A block of data:
-----
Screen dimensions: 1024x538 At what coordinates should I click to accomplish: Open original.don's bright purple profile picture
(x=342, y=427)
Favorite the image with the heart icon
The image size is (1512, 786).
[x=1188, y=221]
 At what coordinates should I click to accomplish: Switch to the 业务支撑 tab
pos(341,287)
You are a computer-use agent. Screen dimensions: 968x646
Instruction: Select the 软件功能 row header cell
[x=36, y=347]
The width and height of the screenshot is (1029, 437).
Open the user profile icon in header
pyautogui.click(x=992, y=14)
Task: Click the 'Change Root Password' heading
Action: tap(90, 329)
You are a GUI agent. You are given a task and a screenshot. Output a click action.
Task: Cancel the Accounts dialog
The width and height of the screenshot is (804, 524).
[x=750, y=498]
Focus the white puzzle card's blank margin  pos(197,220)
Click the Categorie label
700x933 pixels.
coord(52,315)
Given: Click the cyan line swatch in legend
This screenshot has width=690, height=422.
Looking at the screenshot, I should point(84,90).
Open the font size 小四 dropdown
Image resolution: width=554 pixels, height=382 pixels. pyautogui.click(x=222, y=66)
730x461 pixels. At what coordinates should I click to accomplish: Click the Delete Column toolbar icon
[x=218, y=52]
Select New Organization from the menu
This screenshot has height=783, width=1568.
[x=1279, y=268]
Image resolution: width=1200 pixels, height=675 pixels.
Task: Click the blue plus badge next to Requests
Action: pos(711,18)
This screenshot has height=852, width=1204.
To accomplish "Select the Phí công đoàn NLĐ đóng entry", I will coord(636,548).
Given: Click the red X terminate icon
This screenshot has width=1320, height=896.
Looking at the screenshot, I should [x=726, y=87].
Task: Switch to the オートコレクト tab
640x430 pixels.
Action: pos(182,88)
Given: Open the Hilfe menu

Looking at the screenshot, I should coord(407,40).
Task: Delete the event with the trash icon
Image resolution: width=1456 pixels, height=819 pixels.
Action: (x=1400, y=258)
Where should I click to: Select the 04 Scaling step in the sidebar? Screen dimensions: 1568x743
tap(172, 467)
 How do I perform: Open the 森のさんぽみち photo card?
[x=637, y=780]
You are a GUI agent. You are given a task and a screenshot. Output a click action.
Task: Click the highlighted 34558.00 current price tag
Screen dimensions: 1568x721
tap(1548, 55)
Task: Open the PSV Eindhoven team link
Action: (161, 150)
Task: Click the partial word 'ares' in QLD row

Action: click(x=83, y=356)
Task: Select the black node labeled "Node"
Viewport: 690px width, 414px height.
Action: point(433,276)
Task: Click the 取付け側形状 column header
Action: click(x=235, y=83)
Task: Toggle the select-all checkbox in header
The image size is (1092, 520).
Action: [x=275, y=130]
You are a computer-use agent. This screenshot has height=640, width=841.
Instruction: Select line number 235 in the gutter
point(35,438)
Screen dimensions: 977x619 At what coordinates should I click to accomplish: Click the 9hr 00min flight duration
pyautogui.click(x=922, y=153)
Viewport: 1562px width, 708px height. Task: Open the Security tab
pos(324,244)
-----
Which rows above contain the word "Instruction"? Return each of them in full, copied without changes.

Instruction: Select the 软件功能 row header cell
Instruction: Select line number 235 in the gutter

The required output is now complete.